The first thing I want to say in this post is that it’s more of a personal blog post, not one about the goats so much themselves, though of course they have their place within. Please feel free to skip it and wait for the next goat story if you like!
It’s been five years since our home burned down just before Christmas in 2012. I felt like I am ready to talk a little bit about the years that followed, and the changes in my life, because they’re pretty big changes. Of course, to understand them properly, I need to talk a little bit about what my life was like before the fire.
Life was really different then. Through a mix of stubbornness and hardwork, my husband and I bought a little “fixer-upper” house on three acres in a tiny town in Texas. The house was way more than we could handle, as we’d find out, but livable, so we scraped along. We had our little goat herd, and a couple ponies, and a variety of poultry. Our dog pack was big, filled with all manner of dogs, all of them as dearly loved as pets can be. Especially the oldest two, who had been with Steven and I since before we were married, and were at our sides through some of the most difficult times we experienced.
At the time the only work I had was what freelance work I could pick up on the Internet. I built websites, wrote code, painted models – whatever I could do to pay for my animal’s feed. I have always been very good at making ends meet and finding solutions where there don’t appear to be any. So we lived well enough honestly, even if our home was not very attractive. I spent a great deal of time on the Internet, just as I do now, but my actual life outside of the computer was very different.
I unfortunately live with a number of health problems that affect my everyday life. For a long time I would ignore issues until they began a major incident, only to repeat the cycle. Depression is a hard horse to ride, and I was no different nor stronger than many like me, who give in and let it run their life. I had no “spark” then. I just lived through each day, only getting up because the animals needed me. I’d sit in my chair and brood over wrong doings from the past, and online I was more confrontational and aggressive in debates. I would blow up at my dear husband for ridiculous reasons, leading to fights that left us both heartbroken and angry. My physical health suffered terribly as well, both from the stress and from preexisting conditions, and I let some of those build up so badly that they can never really be repaired. I just lived with it. There were days the pain from something or other was so bad I would pace back and forth, wishing for death.

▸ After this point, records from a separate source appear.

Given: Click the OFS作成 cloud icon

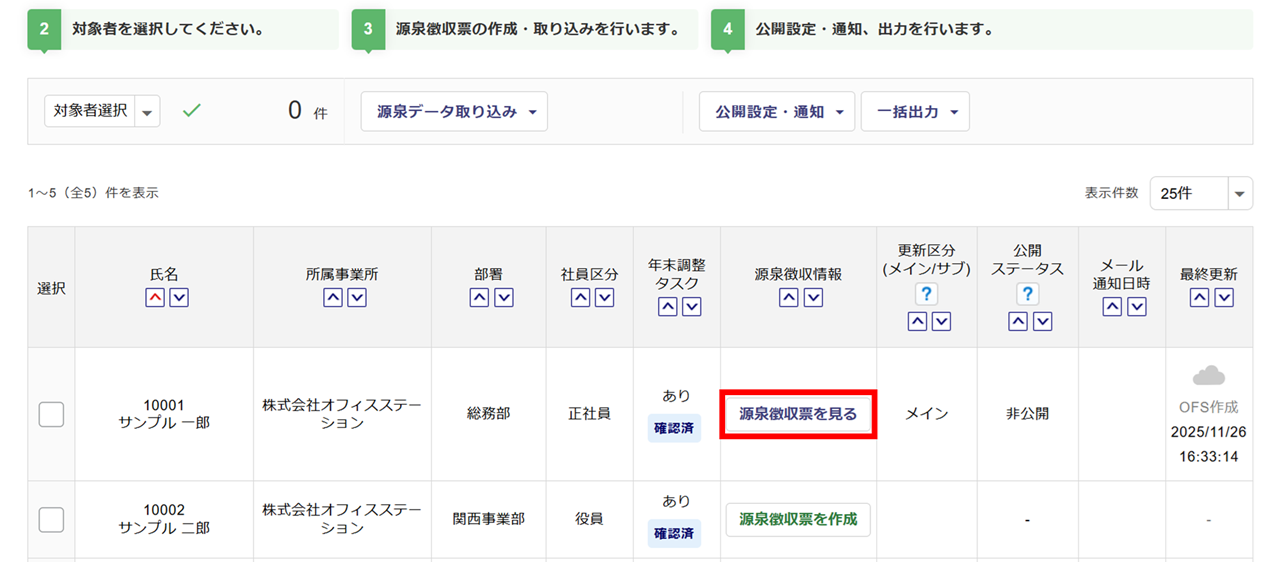Looking at the screenshot, I should (x=1209, y=376).
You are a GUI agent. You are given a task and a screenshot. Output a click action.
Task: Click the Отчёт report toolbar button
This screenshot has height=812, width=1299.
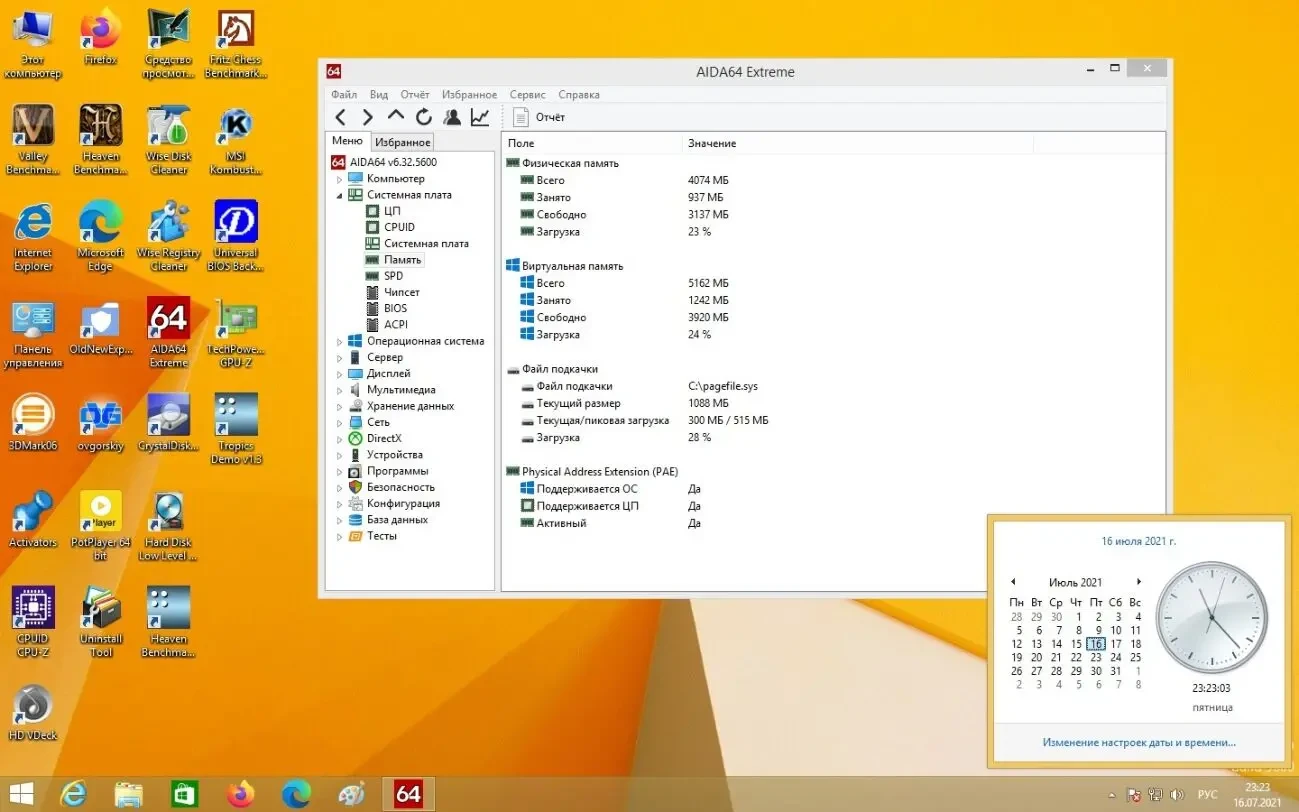(x=540, y=117)
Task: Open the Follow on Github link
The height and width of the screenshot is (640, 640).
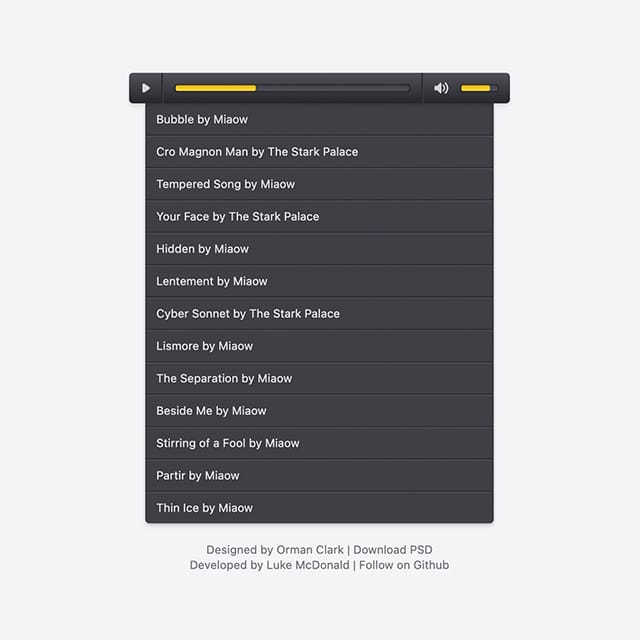Action: tap(404, 565)
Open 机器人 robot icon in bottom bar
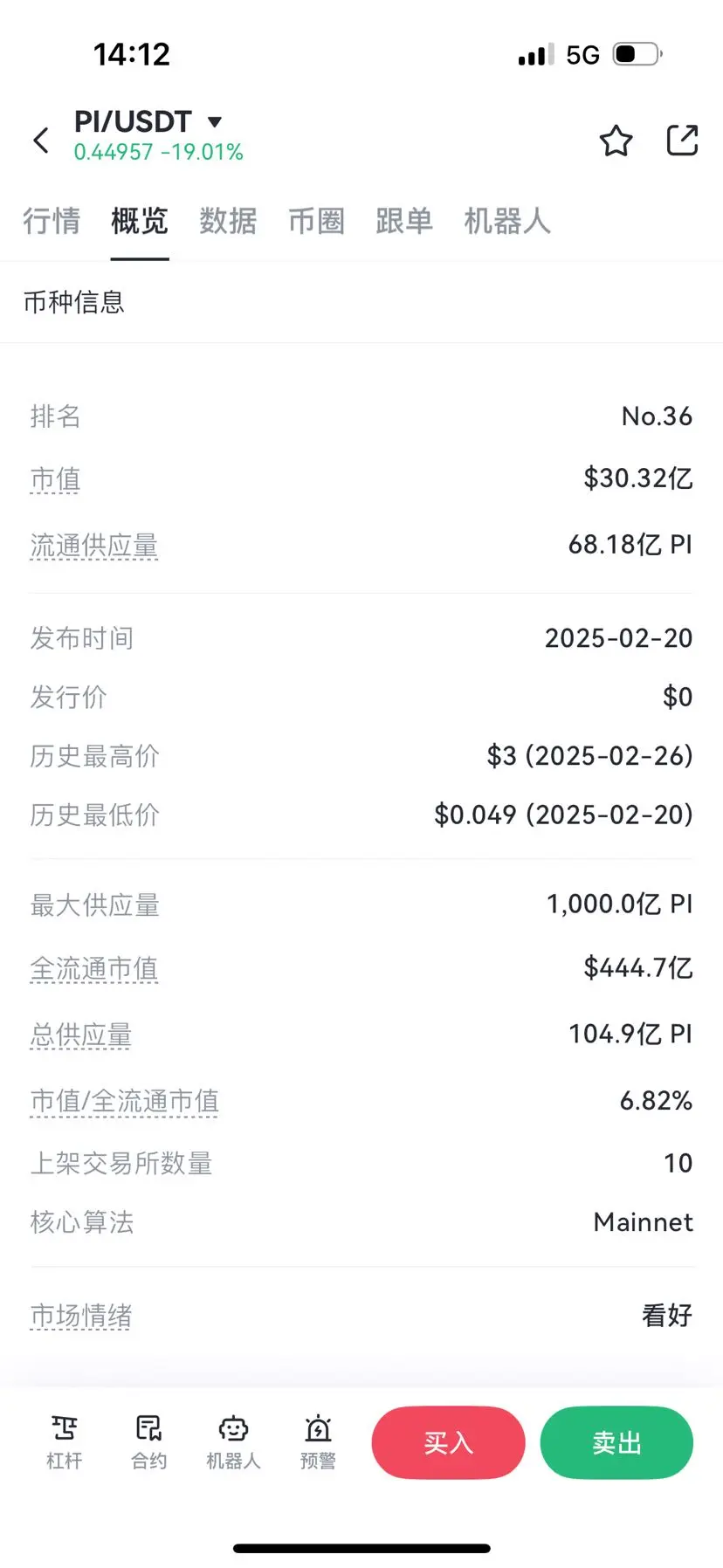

I am a stubborn creature, even now I think. So we continued to live. When I met Honey Doe Farm, I remember wishing that I could make a living out of the goats. For now they paid a little bit of their keep with kids, but for the most part they were a money pit I worked hours online to pay for. When the farm owners invited me to come help butcher turkeys, I was delighted. I knew how bad I had become – I knew my life as it was was unhealthy and destructive. A part of me desperately wanted to find a better balance, and new friends that offered work that could help ease some of the burden was a great start. From there I started working more and more with HDF, selling goats for them, coming out to help with chores, and our relationship began to really grow. As I watched the dairy being built, I couldn’t help but try to casually mention a couple times that I “knew someone who would love to work here.”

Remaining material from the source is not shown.